Черт, что-то я разболтался. Наверное, это меня а от перевозбуждения понесло. Она ничего собой не представляла, Вэнс. Обычная симпатяга в шикарных тряпках с потугами на интеллект и моральные принципы, жить в соответствии с которыми у нее просто не хватило мозгов. Одна из тех глупышек, которых в два счета могут обвести вокруг пальца хитрованы, умеющие вешать на уши таким дурочкам гуманистическую лапшу. Но мне почему-то не по душе то, как она умерла, амиго. Мне очень не по душе то, как она умерла.

— Не бери в голову, друг Эрик. В нашем деле, если даешь волю мыслям, все из рук валится.

— Это пройдет, — сказал я. — Просто сегодня у меня была легкая встряска. Точно взглянул случайно в зеркало, и рожа парня, которая там отразилась, мне страшно не понравилась. А что касается Касселиуса…

— Нет, лучше тебе успокоиться, — сказал он. — Тебе придется несколько повременить с утолением жажды мести.

— Как это понять?

Он полез в карман пальто.

— Это просто смешно, Эрик. Это просто смешно.

— Я допускаю, что все-это может вызвать весьма разнообразные чувства, но что-то я не заметил пока ничего смешного.

— Я пришел еще и вот почему, — продолжал он. — Я получил депешу от главного церемониймейстера.

— Церемониймейстера?

— М.К., - засмеялся он. — От Мака.

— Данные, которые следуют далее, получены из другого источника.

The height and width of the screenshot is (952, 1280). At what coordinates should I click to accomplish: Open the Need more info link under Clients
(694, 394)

Шутка.

— Мне все еще не до шуток.

— А это и не шутка, — он передал мне сложенный листок бумаги. — Прочти и сам посмеешься. Я бы мог изложить тебе суть дела, но лучше ты сам это расшифруй — тогда от тебя не ускользнут прелести прозаического стиля Мака.

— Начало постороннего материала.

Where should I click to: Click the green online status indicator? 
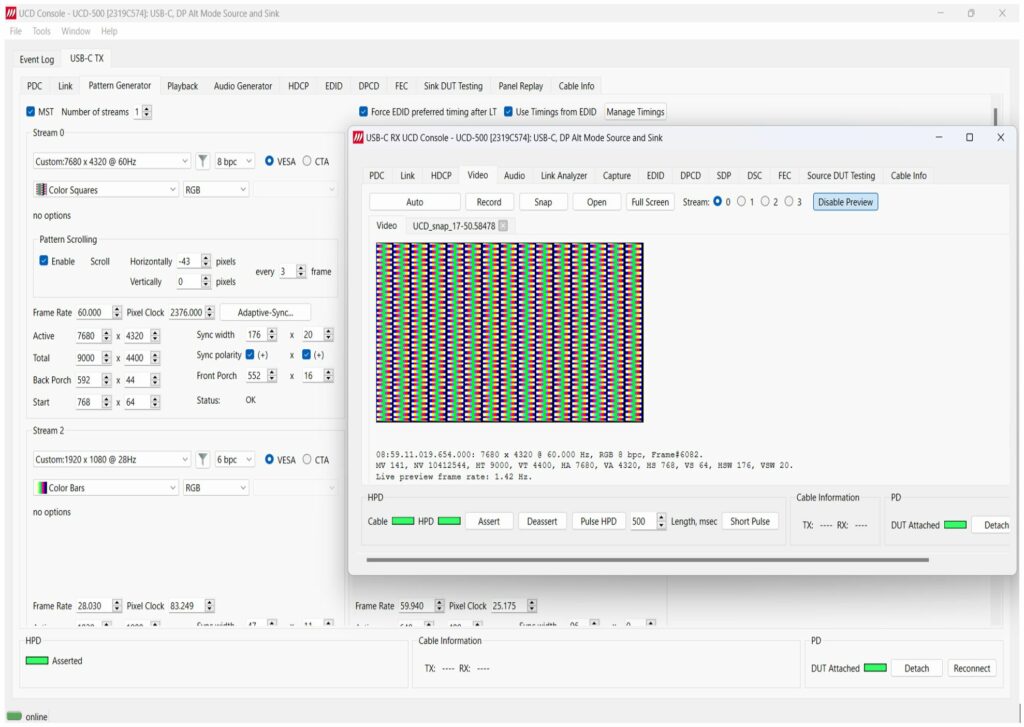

Я взглянул на него, потом на листок бумаги. Я отнес листок к письменному столу у стены и начал корпеть над ним. Вскоре сообщение, переписанное обычным человеческим языком, лежало передо мной. Сообщению предшествовал мой кодовый номер и код для наших связников. Сообщение было передано из Вашингтона, округ Колумбия. Текст гласил:

«Донесения женщины-агента в Стокгольме кое у кого вызвали серьезные случаи медвежьей болезни местного значения. Временно, как мы надеемся, твои инструкции меняются: ты должен по возможности точно установить личность объекта, но, повторяю: не выполняй прочие пункты ранее полученных инструкций. Найди его, держи его в поле зрения, но смотри, чтобы ни один волос не упал с его милой головки. Осознай всю трудность задания и войди в наше положение. Изо всех сил стараюсь излечить здешних больных (см. выше). Будь готов к сигналу начать атаку, но ни при каких условиях ничего не предпринимай, пока не получишь сигнал. Повторяю: ни при каких условиях. Это приказ. Это приказ. Никакой самодеятельности, черт тебя побери, или нам крышка. С любовью. Мак».